Ainsi, c’est à la lumière de ces observations qu’il convient d’analyser in concreto ce courriel et notamment son paragraphe 2 « BC était sur PARIS vendredi, et nous avons fait le point avec Cleary sur l’audit concurrence (passage en revue des mails du KAM Y). Le rapport montre un certain nombre de déviances, internes en majorité, mais également externes, montrant que l’équipe commerciale contrôle les prix, principalement à la demande de la distribution, mais aussi de son propre chef. L’usage de Work it montre un réel monitoring de prix, parfois suivi d’actions… BC en parlera peut être ce matin, mais elle a dans l’idée d’étendre l’enquête que nous avons effectuée en AK à d’autres pays, pour voir quel risque pourrait courir l’entreprise. (') ».

Même si ce courriel n’émane pas ou n’est pas adressé à un avocat, il reprend une stratégie de défense mise en place par le cabinet Cleary Gottlieb et porte atteinte au privilège légal.

S’agissant du courriel d’BC AD, directrice juridique de WHIRLPOOL Europe, à Andrea U, président de WHIRLPOOL AK, du 22 mai 2014, intitulé « FW : Y ' Whirlpool International Antitrust Investigation » (pièce 9), ce courriel faisant suivre un autre courriel d’BC AD par lequel cette dernière transmet le rapport d’analyse du cabinet Cleary Gottlieb et de la réunion d’analyse qui s’en est suivie avec ce cabinet relative à ce rapport d’analyse(…).

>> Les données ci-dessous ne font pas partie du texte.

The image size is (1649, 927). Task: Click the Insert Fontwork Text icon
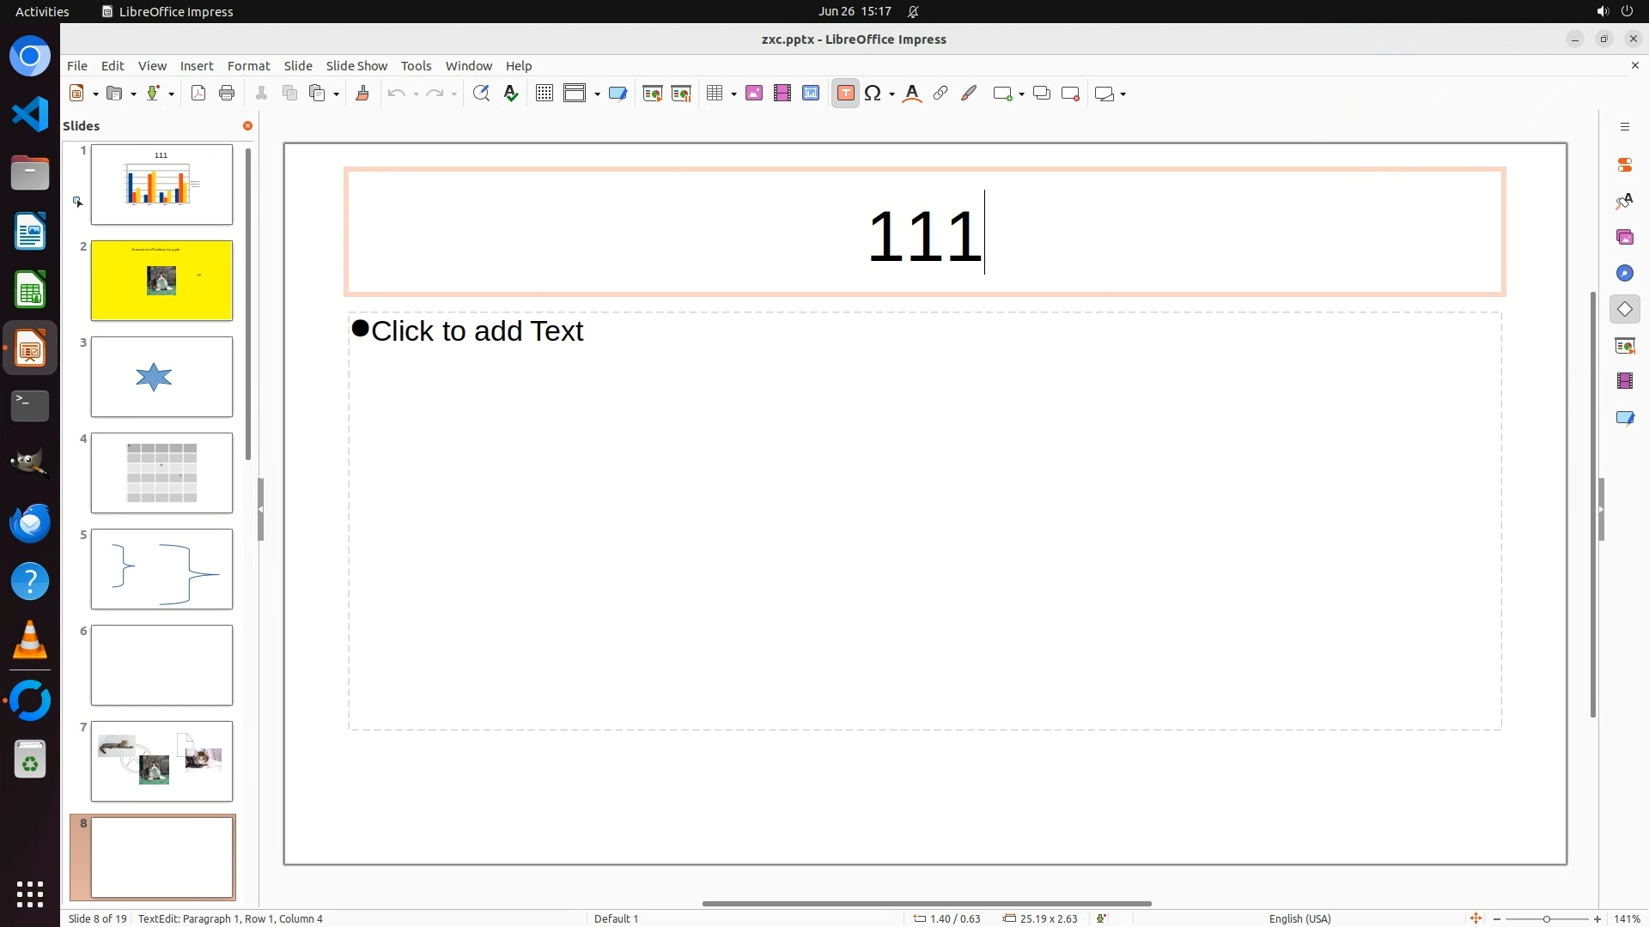[912, 94]
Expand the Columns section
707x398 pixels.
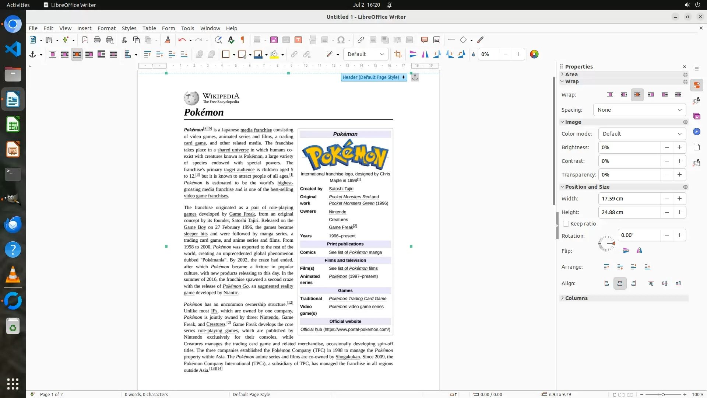pyautogui.click(x=576, y=298)
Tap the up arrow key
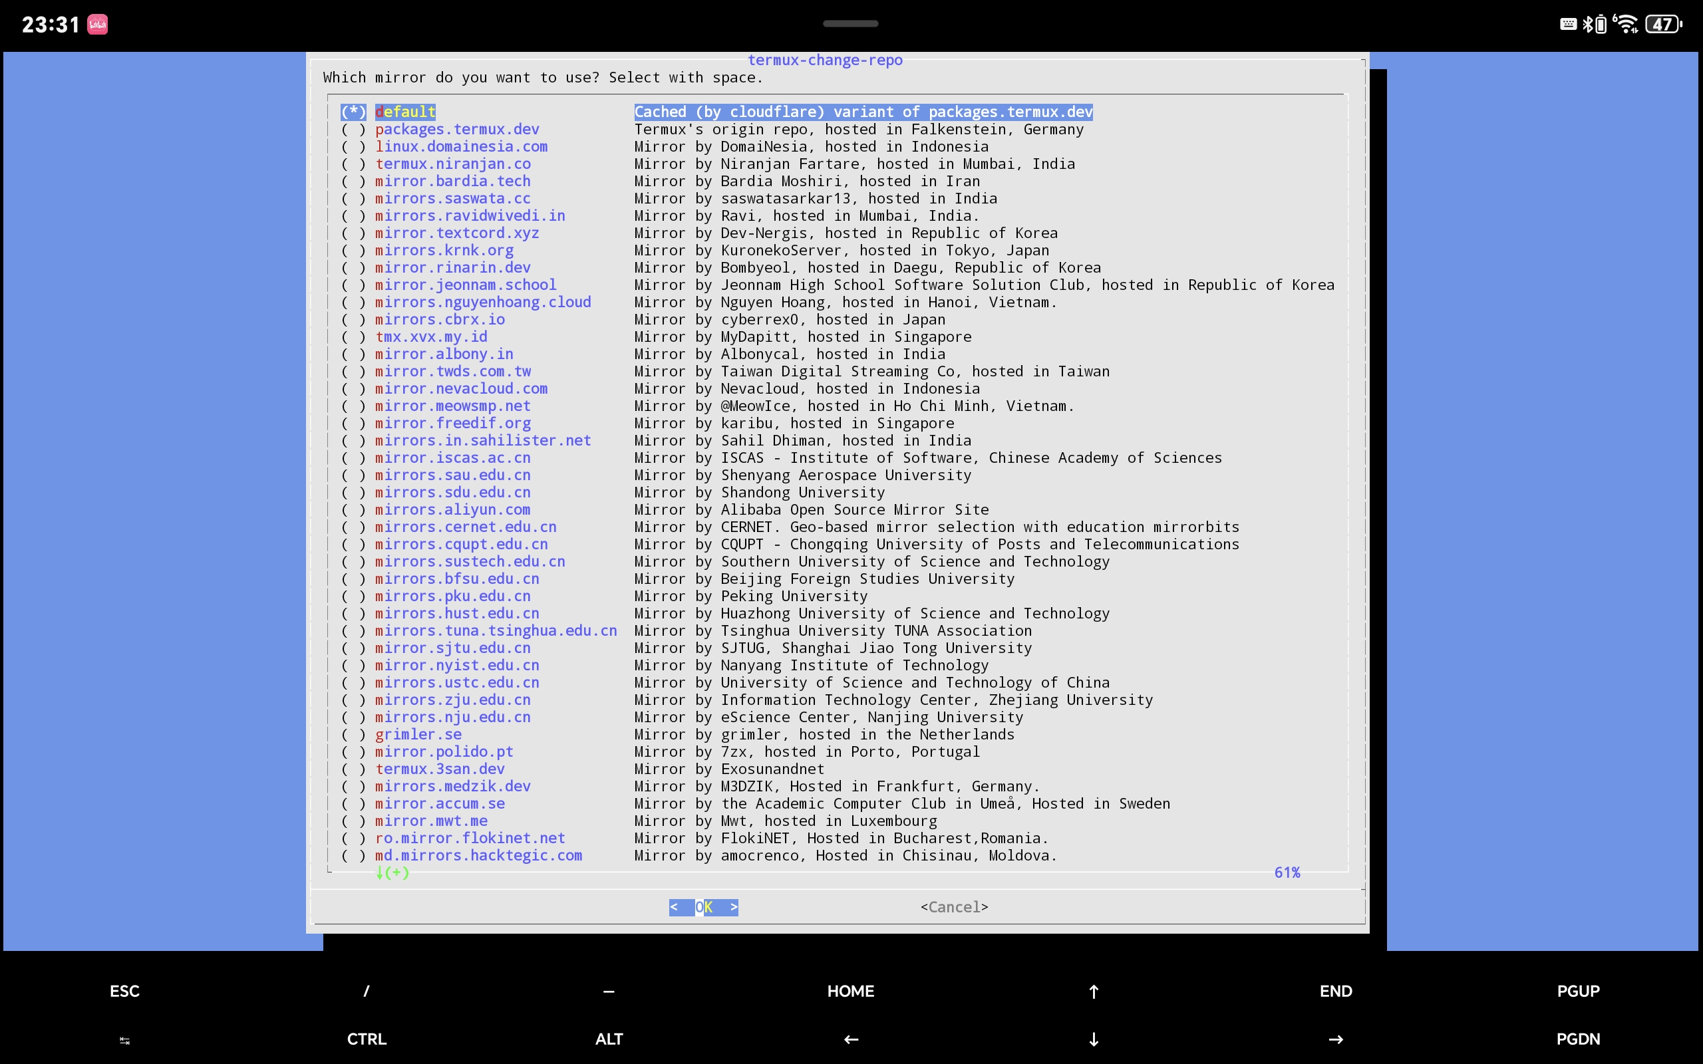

BC AD résume ensuite les conclusions du rapport d’analyse Cleary Gottlieb attaché au courriel ' y compris les constations, l’analyse juridique et les recommandations, il convient également d’examiner in concreto le contenu de ces pièces.

Le premier courriel précité indique «Pour le moment, merci de ne plus utiliser le mot « Stock » dans les documents relatifs aux prix ». Le second courriel débute ainsi « Chères Kirsten et Sandy, je viens de recevoir l’audit de Cleary sur les emails du responsable des ventes Encastrables Y et vendredi dernier BA et moi avons rencontré AG BE, l’avocat de Cleary qui a conduit l’audit, pour examiner ses commentaires et ses conclusions et discuter des prochaines étapes. Je résume ci-dessous les conclusions de l’audit et de notre rendez vous.(…) Conclusions 1. le mot « stock » a été utilisé dans les mails à la place du mot « prix ». Il semble s’agir d’une pratique courante, pas seulement chez Y ou Whirlpool AK mais dans le secteur en AK. ('). 6. De nombreux emails sont échangés avec les salariés de Y, il est donc très probable que l’Autorité de la concurrence les ait trouvés dans le cadre des OVS conduites chez Y et nous pourrions être impliqués dans une seconde phase de l’enquête. Prochaines étapes (') L’avocat a indiqué que contrairement aux activités de cartel parmi les concurrents, dans une entente verticale la loi n’envisage pas de clémence pour une société qui contacte les autorités pour admettre des manquements et coopérer dans l’enquête. Son conseil était de se concentrer à présent sur des formations en compliance, particulièrement spécifique à la vente en ligne pour que nous puissions démontrer que lorsque nous avons découvert cette pratique nous y avons répondu de manière appropriée. En ce sens je recommande : 1) enlever l’usage de « stock » et référer au « prix de revente recommandé » dans tous les documents relatifs aux prix (')».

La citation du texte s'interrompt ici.